Two experts from the Harvard Chan School's Strategic Training Initiative for the Prevention of Eating Disorders (STRIPED) are now arguing that employers in the industry should follow France's lead and prohibit the hiring of models with a body mass index (BMI) lower than 18, according to a paper published this week in the American Journal of Public Health. They argue that the average fashion model has a BMI of less than 16, which is considered dangerous thinness—or anorexia nervosa—under World Health Organization guidelines.

"The fashion industry refers to its top models as clothes hangers—the less mass within the outfit, the better the display, the better the employee," the authors write. "Not surprisingly, this takes a toll: models have died of starvation-related complications, sometimes just after stepping off the runway."

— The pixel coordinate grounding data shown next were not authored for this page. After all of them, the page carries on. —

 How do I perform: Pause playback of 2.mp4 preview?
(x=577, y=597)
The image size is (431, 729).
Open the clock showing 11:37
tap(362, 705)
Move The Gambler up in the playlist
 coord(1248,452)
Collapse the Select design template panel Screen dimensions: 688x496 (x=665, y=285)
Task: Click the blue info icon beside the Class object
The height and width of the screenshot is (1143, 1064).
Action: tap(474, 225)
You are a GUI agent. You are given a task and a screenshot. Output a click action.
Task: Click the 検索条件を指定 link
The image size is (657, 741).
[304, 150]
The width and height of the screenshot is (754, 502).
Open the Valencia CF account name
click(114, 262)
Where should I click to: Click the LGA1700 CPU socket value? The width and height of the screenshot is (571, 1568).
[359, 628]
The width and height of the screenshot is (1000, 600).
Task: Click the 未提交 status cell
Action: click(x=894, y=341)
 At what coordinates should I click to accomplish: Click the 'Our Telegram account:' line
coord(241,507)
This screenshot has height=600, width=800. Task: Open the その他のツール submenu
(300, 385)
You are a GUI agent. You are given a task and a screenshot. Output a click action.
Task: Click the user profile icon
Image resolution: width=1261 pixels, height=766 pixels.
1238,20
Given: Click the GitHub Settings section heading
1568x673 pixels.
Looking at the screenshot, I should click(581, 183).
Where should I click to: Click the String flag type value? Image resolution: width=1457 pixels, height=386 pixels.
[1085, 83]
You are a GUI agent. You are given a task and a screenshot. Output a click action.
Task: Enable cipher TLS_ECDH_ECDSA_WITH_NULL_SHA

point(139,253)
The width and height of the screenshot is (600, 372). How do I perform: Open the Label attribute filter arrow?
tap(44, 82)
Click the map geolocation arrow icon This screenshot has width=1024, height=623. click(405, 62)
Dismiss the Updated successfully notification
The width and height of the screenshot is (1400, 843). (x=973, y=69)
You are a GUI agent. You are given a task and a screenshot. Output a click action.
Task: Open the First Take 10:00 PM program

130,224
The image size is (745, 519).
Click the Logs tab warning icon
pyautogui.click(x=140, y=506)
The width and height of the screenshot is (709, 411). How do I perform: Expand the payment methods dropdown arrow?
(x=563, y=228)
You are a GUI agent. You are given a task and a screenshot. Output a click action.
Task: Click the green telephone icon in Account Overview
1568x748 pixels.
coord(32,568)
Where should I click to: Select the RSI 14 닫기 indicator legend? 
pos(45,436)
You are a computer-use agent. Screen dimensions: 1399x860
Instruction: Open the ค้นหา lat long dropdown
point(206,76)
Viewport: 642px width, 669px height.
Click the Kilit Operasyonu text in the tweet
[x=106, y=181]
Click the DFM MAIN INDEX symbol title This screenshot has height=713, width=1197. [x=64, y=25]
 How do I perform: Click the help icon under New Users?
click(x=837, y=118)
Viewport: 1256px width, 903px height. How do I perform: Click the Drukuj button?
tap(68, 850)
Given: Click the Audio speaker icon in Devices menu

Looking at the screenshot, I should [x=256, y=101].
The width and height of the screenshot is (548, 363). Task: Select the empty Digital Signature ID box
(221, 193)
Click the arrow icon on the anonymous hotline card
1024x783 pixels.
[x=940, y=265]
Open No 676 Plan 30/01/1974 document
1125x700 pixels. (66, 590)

According to The American Journal of Psychiatry, a young woman with anorexia is 12 times more likely to die than women without the eating disorder. Additionally, as much as 10 percent of those with anorexia die within 10 years of the illness's onset, while at least 18 percent die within 20 years. Treatment often arrives too late, and only half of those with disordered eating fully recover.

Last week, political leaders in France passed a public health reform bill that prohibits hiring of excessively thin models. A model working in France is now required to present a note from a doctor that certifies she is healthy and has a BMI of at least 18. There are severe repercussions for any companies or modeling agencies that do not comply with this new regulation, including imprisonment for six months and a 75,000-euro fine.

Additionally, French magazines that Photoshop an image to make models appear skinnier or larger than they are in real life are required to note that on the magazine page with the tag "retouched photo." Failing to note alterations will result in a fine of 37,500 euros.

Spain, Italy and Israel have had similar laws in place for some time. Some countries, such as the U.K., have made efforts to ban images of models who are too thin, but after the advertisements have already run.

The experts in the American Journal of Public Health paper point out that U.S. health officials have yet to take steps to address the problem. However, if the U.S. were to join France in regulating models' weight, it could completely alter the industry—since Paris and New York City are the two major capitals in the fashion and couture worlds, designers would have no choice but to adhere to the mandate. Otherwise, the authors say, designers would jeopardize their business and careers, along with their option to participate in Fashion Week in New York and Paris, the two premiere events that drive the industry.